Librairie Page et Plume (Limoges)

Vous êtes amateur de cuisine asiatique mais la tristesse d'un buffet à volonté ou le manque de saveur des sushis livrés à toute heure et préparés par on ne sait qui vous désespèrent ? Heureusement, de plus en plus de chefs et de fins gourmets ont décidé de nous faire partager leur culture culinaire et découvrir des saveurs nouvelles. Direction le Japon et la Corée !

Nouveau venu dans la collection « Le banquet » dirigée par Ryôko Sekiguchi (une collection d’œuvres japonaises inédites où la nourriture occupe une place centrale pour parler d'une culture et de sa complexité), Les Carnets de table d'un amateur de cuisine japonaise d'Arashiyama Kôzaburô nous propose un voyage original à travers la gastronomie japonaise. L'ouvrage est préfacé par l'auteur de bande dessinée Guillaume Long qui confesse volontiers n'avoir jamais fait de préface ni mis un pied au Japon.

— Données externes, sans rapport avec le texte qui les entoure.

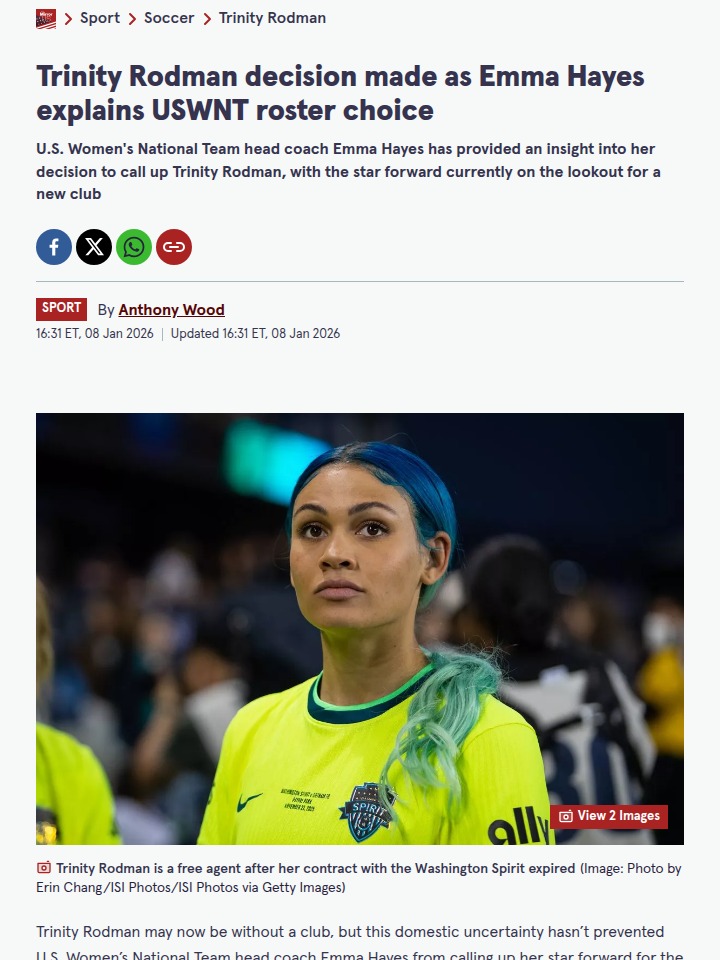Open the Sport breadcrumb section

Il nous indique néanmoins que ce qu'on va lire est « un livre qui parle de gastronomie mais aussi du Japon, des gens, de l'alcool, des cacahuètes, bref, de la vie ! ». Et c'est effectivement ce que nous trouverons dans cet ouvrage joyeux et hétéroclite qui rassemble des notes parlant tour à tour de racines de lotus, de ce que mange un lapin, de l'art de manger froid, de la soupe miso, d'edamame et de manjû, de ce que l'on peut consommer lors d'une veillée funèbre, de l'effet que l'alcool a sur notre humeur ou encore de la place de la nourriture dans les haïkus. Bien loin des clichés, ces souvenirs et remarques épicuriennes, ponctués de conseils culinaires et de recettes personnelles, nous font découvrir un nouvel aspect de la culture nipponne.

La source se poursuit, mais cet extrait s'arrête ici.